"To everyone in the emergency refuge centers, I express my deepest sympathy for the hardships you are undergoing, in the cold, with meager supplies of food and water, and limited access to toilet facilities," Mr. Kan said in statement Thursday marking the one week since the earthquake. "At present, we in the government are working flat out to supply you with the food and blankets and other things you need."
With the ground floor of Watanoha Elementary School still damp and in disarray, the classrooms on the upper three stories have become cramped sleeping quarters, storerooms, and a basic medical room. Medicine is now arriving – the Marine Self-Defense Force has used the school playground as a helipad – and food and water is coming in by road. Communal meals are also being cooked in the playground using wood from the innumerable destroyed houses in the city.
“The ambulances and Army began to arrive after a few days and took the sick and weak to hospitals. There were 1,200 to 1,300 of us here at one point,” says Ms. Yamane.

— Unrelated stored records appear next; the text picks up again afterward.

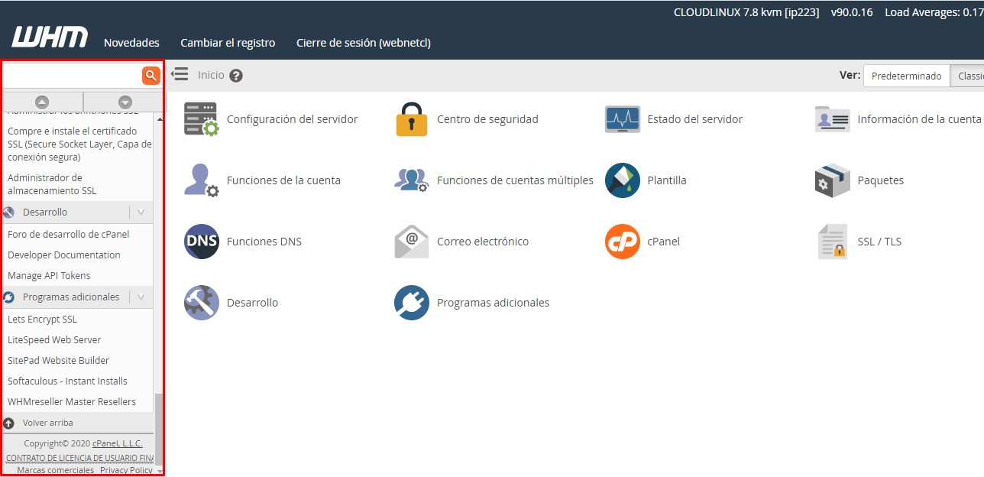Screen dimensions: 984x477
Task: Click the Funciones DNS icon
Action: 201,242
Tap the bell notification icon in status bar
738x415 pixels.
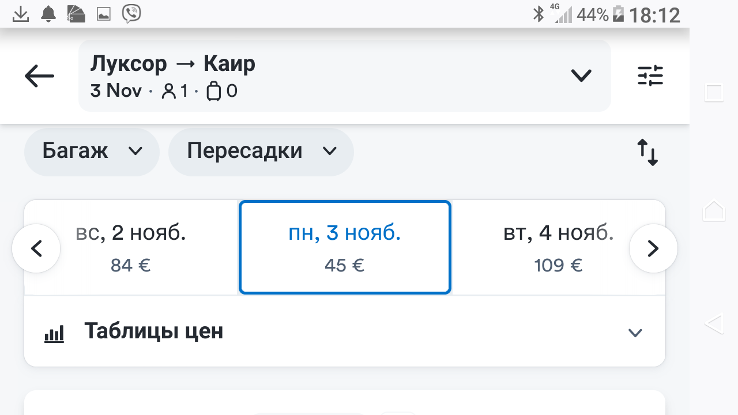[x=48, y=14]

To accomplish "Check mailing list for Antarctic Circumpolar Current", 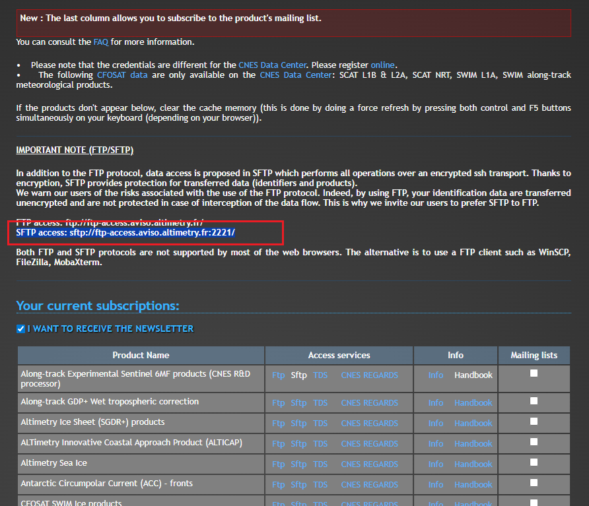I will point(534,482).
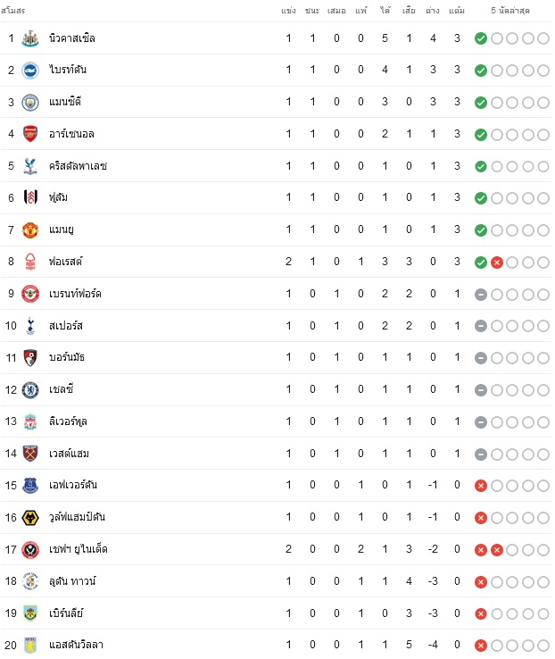Click the Tottenham Spurs crest icon
The image size is (555, 659).
(30, 326)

Despite the tough conditions, Yamane's husband was happy to be there, having just arrived after a two-day journey from the Tokyo area. With no electricity or telecommunications lines open, he hadn't been able to confirm whether his wife and their two grown children alive were alive or not until he reached the shelter Saturday.
The scale of the disaster that has struck the region is hard to comprehend. The earthquake moved the coastline of Japan's main Honshu island eight feet and shifted the earth 10 inches off its axis. The latest official death toll as of writing is 8,450, with a further 12,931 people missing.